Here's What's Hot On CBS11TV.COM:
Oct 27, 2009 9:58 pm US/Central
Texas Considering Changing Accident Report Forms
Contributions by Melissa Newton
FORT WORTH (CBS 11 NEWS/AP) ―
The State of Texas is considering changes that would help prevent those pesky ambulance chasers from calling you after a car wreck.
The change request comes amid concerns over personal privacy.
The Texas Transportation Commission will meet with law enforcement officials on Thursday in Fort Worth to discuss changing the current form used to report a car accident.
The form - which is used by law enforcement agencies statewide - requires officers to get phone numbers from everyone involved in a crash. State officials now want to do away with that requirement.

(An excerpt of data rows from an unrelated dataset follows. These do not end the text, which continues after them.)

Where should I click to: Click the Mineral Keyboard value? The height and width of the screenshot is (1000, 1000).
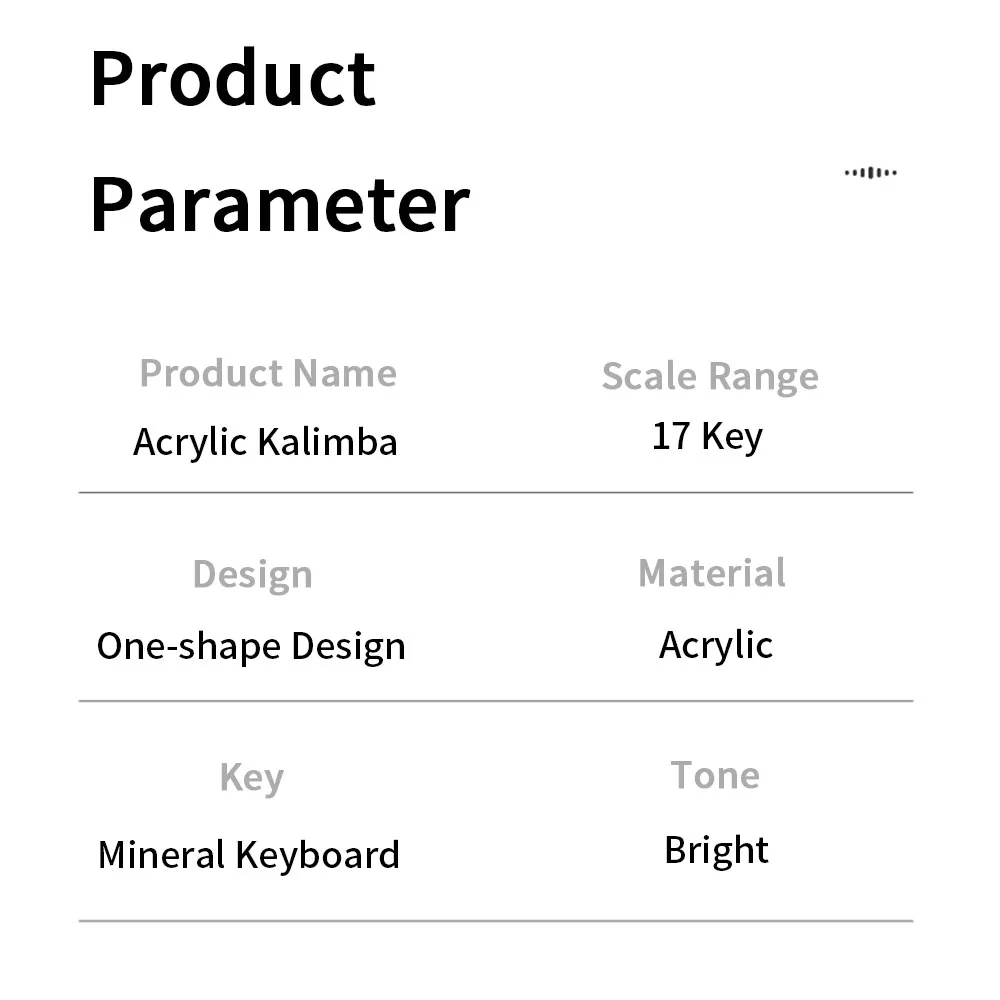point(249,855)
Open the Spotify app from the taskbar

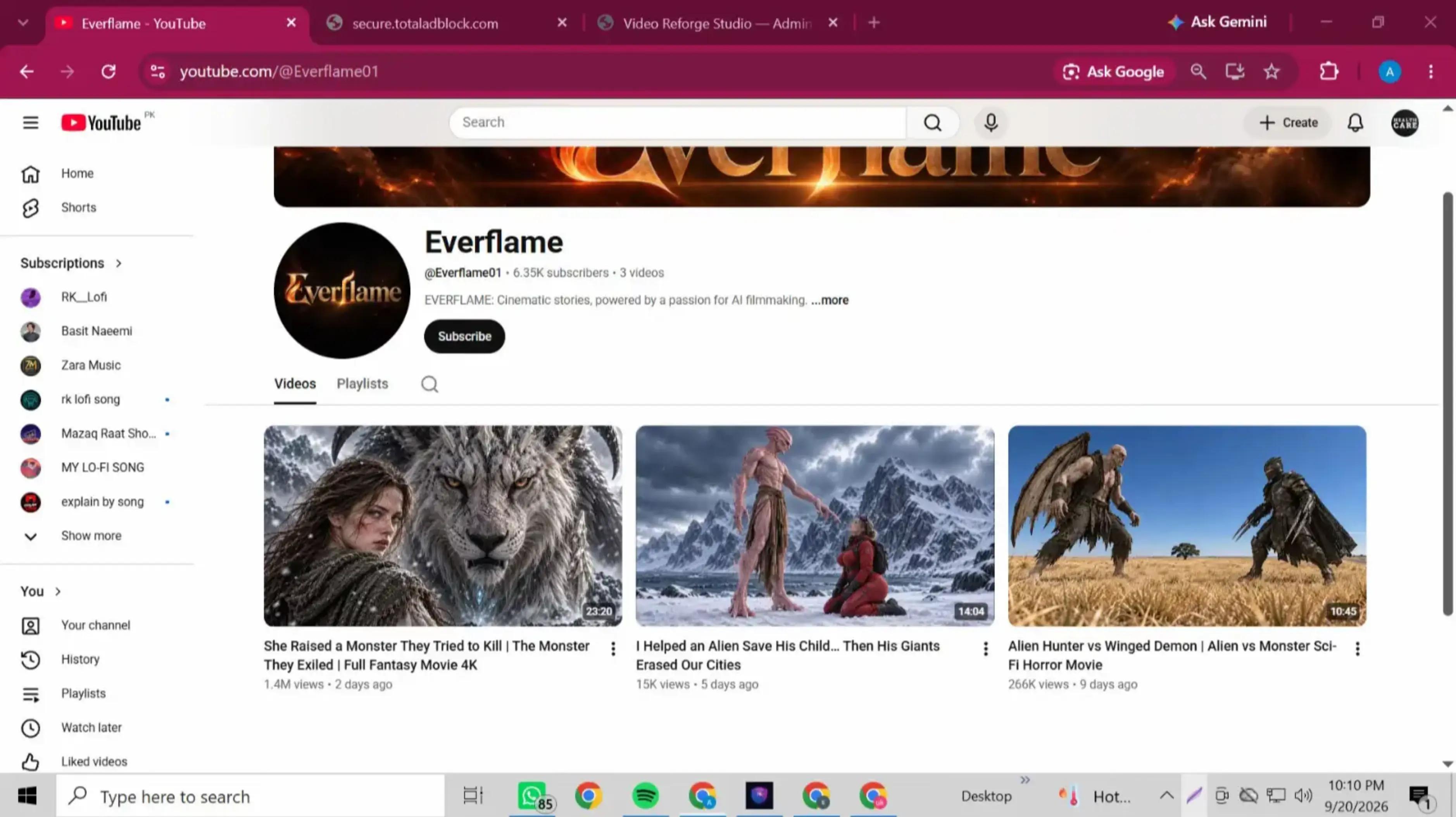(x=645, y=796)
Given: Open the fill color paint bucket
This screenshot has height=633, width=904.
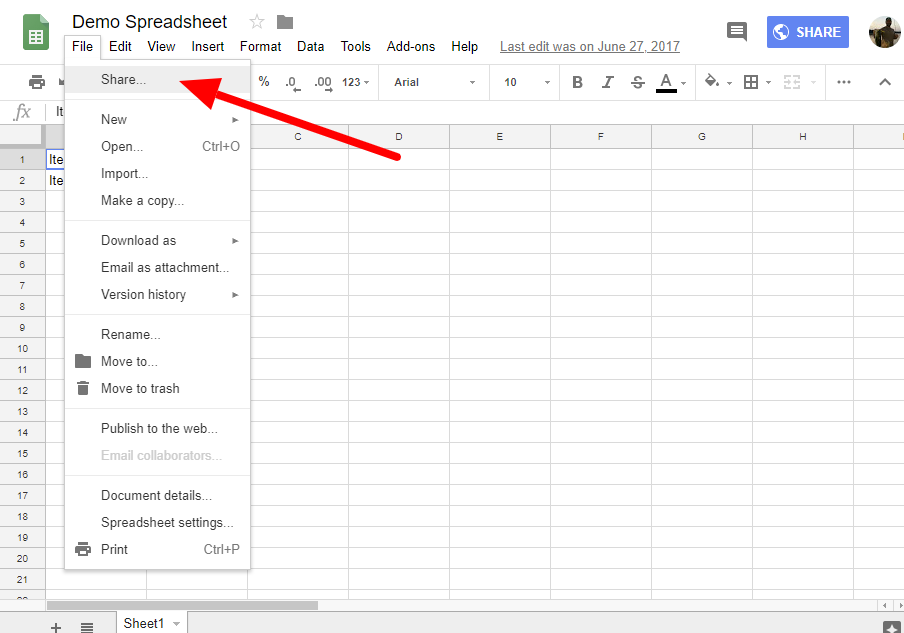Looking at the screenshot, I should (712, 82).
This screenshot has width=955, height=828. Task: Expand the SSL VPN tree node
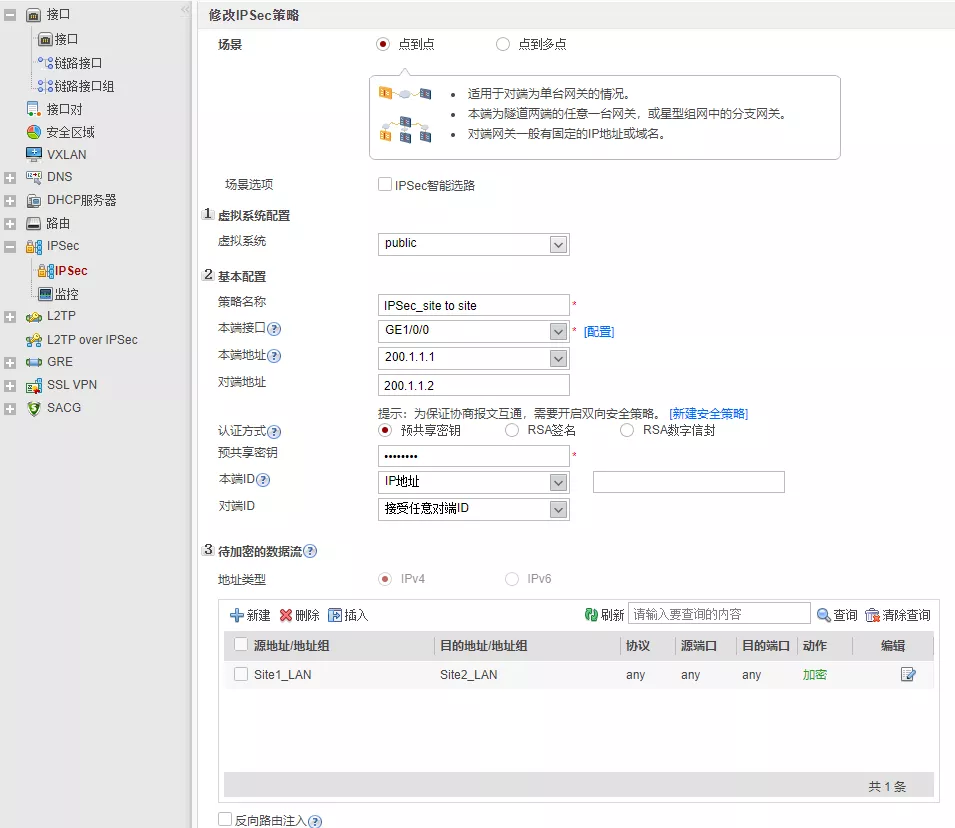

"The need for and uses of the phone number do not outweigh the privacy concerns that the collection, storage, and release of the phone number creates," Texas Department of Transportation (TxDOT) staff said in its recommendation to the commission. The commission oversees TxDOT.
Click here to see the current accident report form.
Officials say they can better protect a person's privacy by leaving phone numbers off the report.
Personal injury attorney, Mark Anderson agrees, and supports changing the form. "I think people ought to be left to their own decisions," said Anderson. "If they want to find a doctor or lawyer, they can find it like everybody else."
Anderson says there are businesses that buy accident reports and then call the people involved to offer medical services or other assistance.
It's a situation Vanessa Martinez knows all too well. Martinez recalled what happened after her accident. "I got a call on my cell phone and she's like 'Hi, my name is so and so and we're a chiropractor. We got a report you were injured in a car wreck, we've got lawyers on site, and this and that'."
Texas Department of Public Safety spokesman Tom Vinger said by e-mail that his agency is "confident the concerns we have previously expressed regarding the contents of the form can be adequately addressed in other ways."
An investigating officer can still put a phone number into the narrative portion of the report or into separate notes, said TxDOT spokesman Chris Lippincott.
Mark Hanna of the Texas Committee on Insurance Fraud and the Insurance Council of Texas, which represents hundreds of insurance companies, called the proposal "a monumental step in bringing telephone solicitation of crash victims to a screeching halt. The recommendation allows Texas transportation commissioners to go with their gut feeling that no one wants this type of solicitation."
If the commission approves the changes the revised form will be used starting January 1, 2010.